Quand on parle de leadership, on pense immédiatement au manager-leader, ce manager inspirant qui rassemble son équipe dans les challenges et le changement tout en stimulant l’enthousiasme et la motivation intrinsèque pour atteindre les objectifs, même les plus audacieux. Mais qu’en est-il du collaborateur-leader, ce leader sans équipe, mais dont la présence est un moteur pour ses collègues et un véritable atout pour l’entreprise ?

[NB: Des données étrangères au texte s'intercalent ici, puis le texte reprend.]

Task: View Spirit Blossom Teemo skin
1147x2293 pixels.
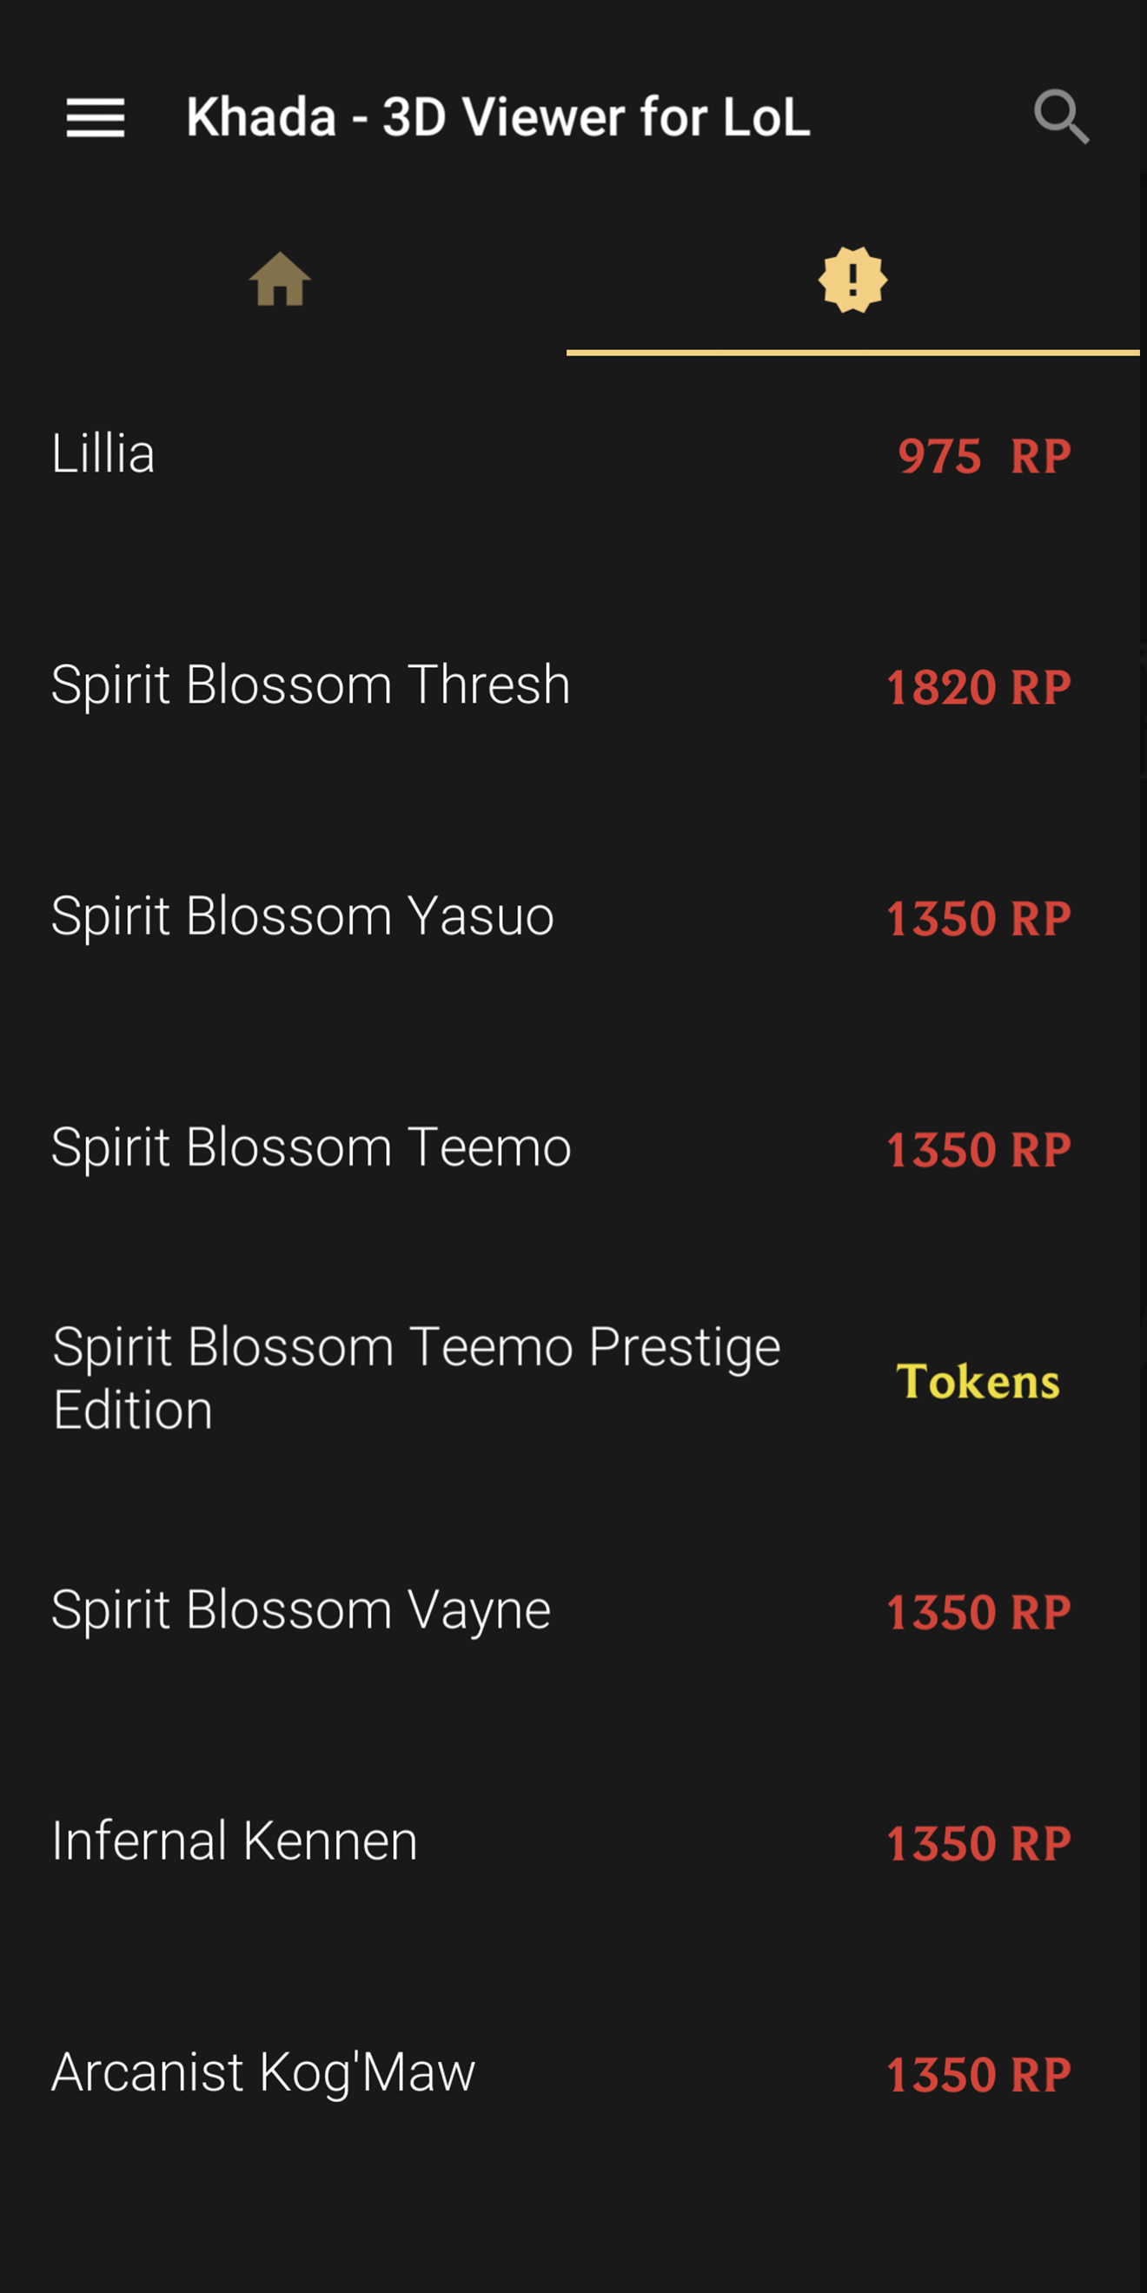Action: click(311, 1148)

Collaborateur-leader : Kézako ?

Le collaborateur-leader est un collaborateur qui a développé son leadership individuel. Il est son propre leader et inspire les autres. Il a réussi à harmoniser son « équipe intérieure » constituée de ses différentes identités (personnelle, professionnelle, sociale …), ses valeurs, ses croyances, ses besoins (physiques, relationnels, cognitifs et éventuellement spirituels). Cette réconciliation interne lui permet de s’accepter tel qu’il est, d’agir avec l’assurance sereine de celui qui n’est pas là pour prouver, mais pour agir. Il a clarifié sa vision, ce qui lui permet de trouver du sens à ce qu’il fait. Il a développé une capacité à influencer sans manipuler, à susciter l’adhésion et générer la coopération, au service d’une vision et d’objectifs communs. Il se veut exemple pour les autres mais ne se prend pas comme un modèle pour autant, il sait rester humble et valoriser les compétences et les actions des autres.

Tous des collaborateur-leader potentiels ?

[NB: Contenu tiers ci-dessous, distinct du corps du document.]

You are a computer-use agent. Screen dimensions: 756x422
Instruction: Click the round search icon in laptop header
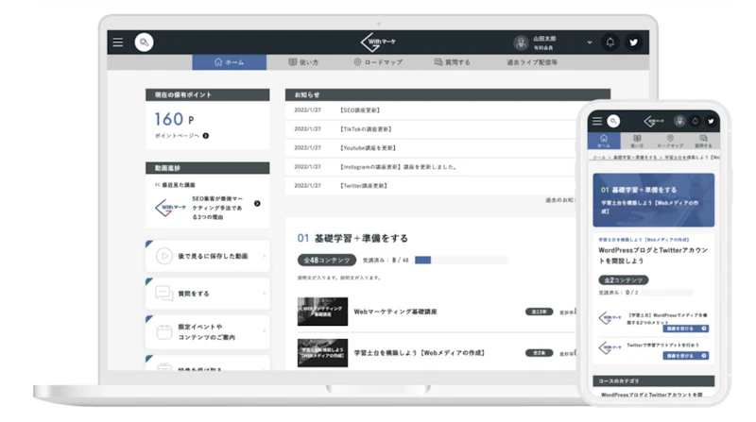coord(145,42)
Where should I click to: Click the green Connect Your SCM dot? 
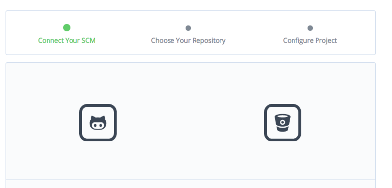tap(67, 28)
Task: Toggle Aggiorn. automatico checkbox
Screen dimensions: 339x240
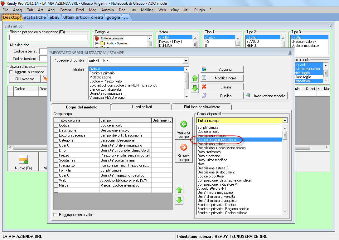Action: point(12,72)
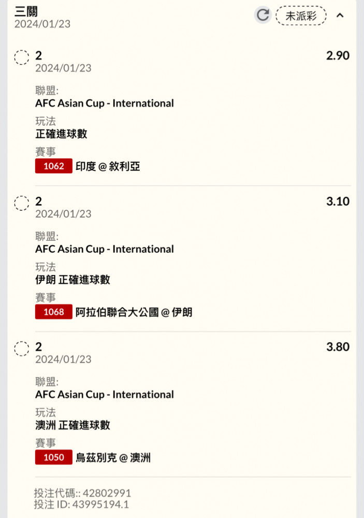Click the 未派彩 status badge
Viewport: 364px width, 518px height.
click(301, 16)
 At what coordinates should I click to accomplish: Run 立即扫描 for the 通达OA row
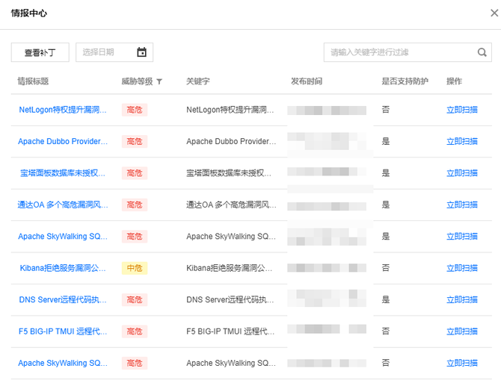click(x=461, y=205)
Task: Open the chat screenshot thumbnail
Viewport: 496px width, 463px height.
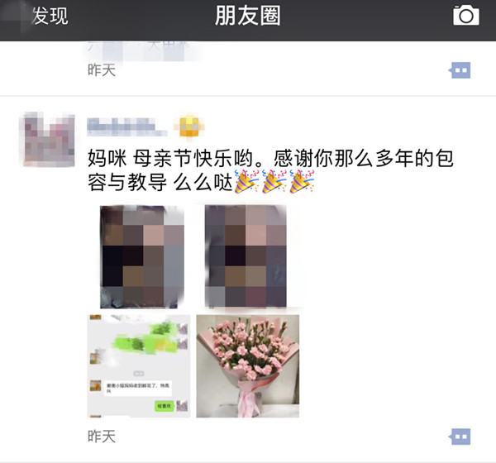Action: click(139, 366)
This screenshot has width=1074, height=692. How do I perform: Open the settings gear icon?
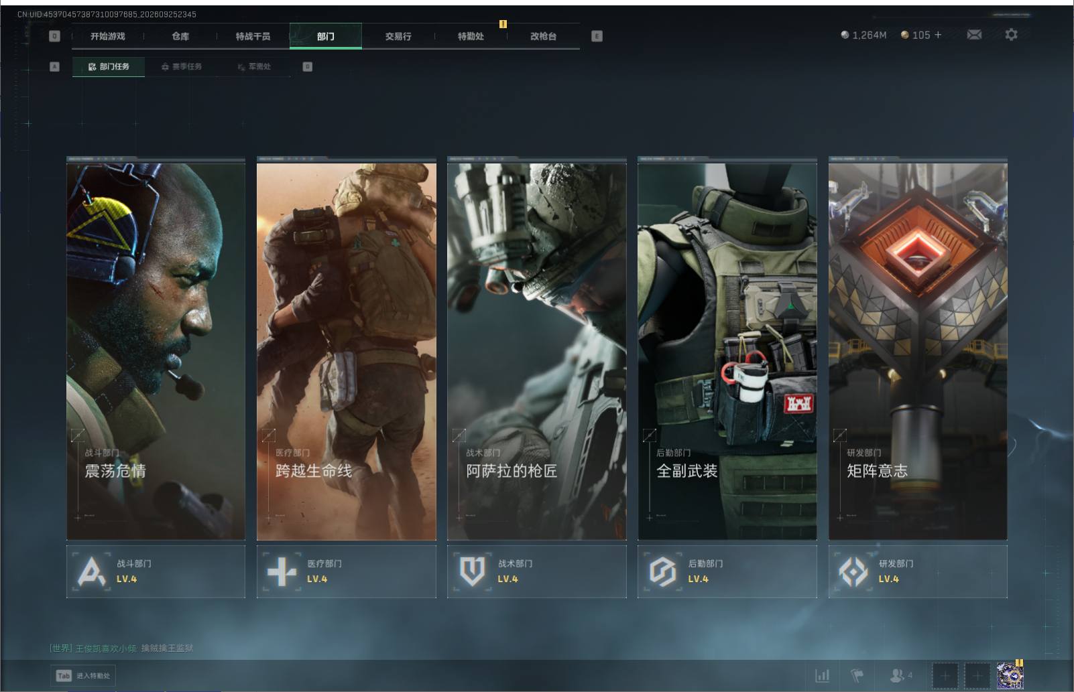tap(1011, 34)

Une équipe ou une entreprise constituée uniquement de collaborateurs-leader peut-elle réellement exister ? A quoi ressemblerait cette entreprise dans laquelle tous les collaborateurs iraient dans la même direction, avec une belle énergie et dans une totale cohésion. N’est-ce pas utopiste ?

Probablement. Car un tel engagement nécessite un alignement maximum entre les valeurs du collaborateur et celles de l’entreprise. Pour cela, il est nécessaire que le collaborateur ait clarifié son échelle de valeurs et que celles-ci correspondent à celles de l’entreprise. Non pas les valeurs affichées sur le site internet et dans de beaux cadres à l’accueil ; les vraies valeurs de l’entreprise sont celles qui s’y vivent au quotidien. Et plus les valeurs vécues sont proches des valeurs revendiquées, plus l’entreprise témoigne de cohérence. Et plus l’entreprise témoigne de cohérence, plus le collaborateur-leader pourra y être congruent, chose dont il a besoin. Pour rappel, la congruence correspond à cet alignement entre ce que l’on pense, ce que l’on fait et ce que l’on dit. Et c’est le point de départ du leadership personnel. Chacun peut être son propre leader. D’ailleurs, chacun l’est, plus ou moins, dans sa vie personnelle. Que ce soit pour la pratique d’un sport, la construction ou la rénovation d’une maison, chacun se doit de se prendre en charge. Ce qui n’exclut pas des différences d’autonomie. Par exemple, pour la pratique d’un sport ou d’une autre activité de loisirs, certains vont rapidement devenir autonomes et continuer la pratique sans l’aide d’un enseignant. D’autres ne pratiqueront que sous la supervision d’un professeur, même s’ils ont choisi cette activité et même après 10 ans de pratique. Leur leadership consistera à se rendre au cours de façon assidue et c’est déjà un pas. Il en est de même dans l’entreprise : tous les collaborateurs ne peuvent pas devenir des top leaders, mais tous les collaborateurs peuvent développer leur leadership. Aussi, plutôt que de catégoriser les collaborateurs, l’entreprise peut aider chacun à développer son propre leadership, chacun en est capable.